(Bloomberg) -- Facebook Inc. will begin labeling all posts that include information about voting with a link encouraging users to get facts from the company’s new voting hub, and expanded its prohibition on hate speech in advertising.
The new policy on voting announced Friday by Chief Executive Officer Mark Zuckerberg means Facebook will label future posts from U.S President Donald Trump, and everyone else, about mail-in ballots or other voting-related issues, regardless of whether they contain misleading information. Facebook will funnel users to a voting information hub meant to provide facts from state authorities. Users will also be able to register to vote using this hub. Facebook has set a goal of helping register 4 million new voters before the 2020 U.S. election in November.
“There are no exceptions for politicians in any of the policies I’m announcing here today,” Zuckerberg said.

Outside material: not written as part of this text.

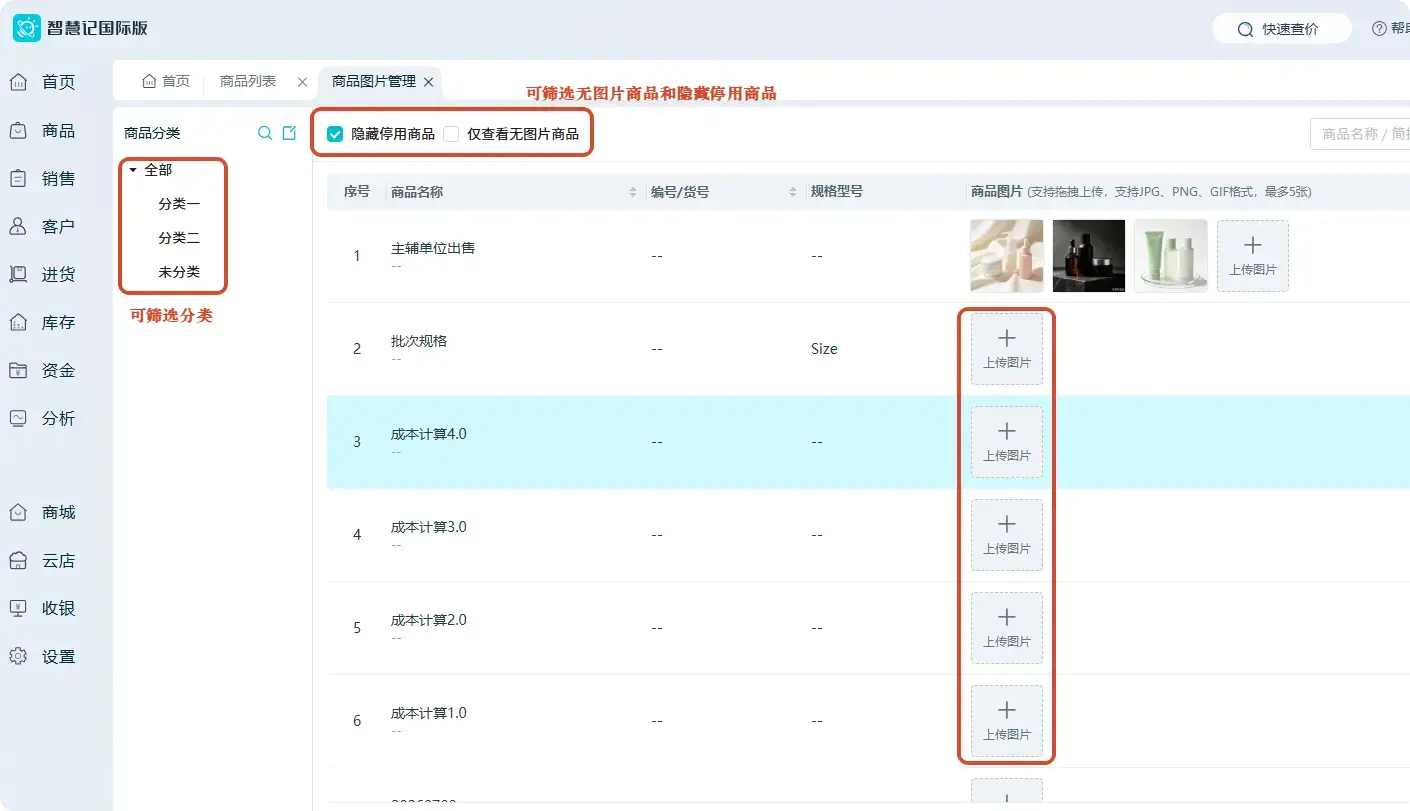Viewport: 1410px width, 811px height.
Task: Click the category edit icon
Action: pos(289,133)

The social network has been criticized in recent weeks for allowing false or misleading voting information, including posts from Trump about mail-in ballots that Twitter Inc. flagged as inaccurate. Zuckerberg has said repeatedly that he doesn’t want to remove posts from elected officials, but would rather let users to make up their minds about the content.
A number of civil rights groups, including the NAACP and the Anti-Defamation League, are among those unhappy with Facebook’s history of allowing posts they say encourage voter suppression. Those groups have organized a Facebook advertising boycott for the month of July, and a number of well-known consumer brands are participating, including outdoor gear company Patagonia, Verizon Communications Inc. and Unilever.
Facebook will now prohibit ads that paint anyone from a certain race, ethnicity, gender identity or sexual orientation as dangerous. The company will expand those policies to better protect immigrants, refugees and asylum seekers from ads that say these groups of people are inferior.
The company will also label posts that it keeps up even though they violate policies, if they come from a newsworthy source, such as the president. “We’ll allow people to share this content to condemn it, just like we do with other problematic content, because this is an important part of how we discuss what’s acceptable in our society -- but we’ll add a prompt to tell people that the content they’re sharing may violate our policies,” Zuckerberg said.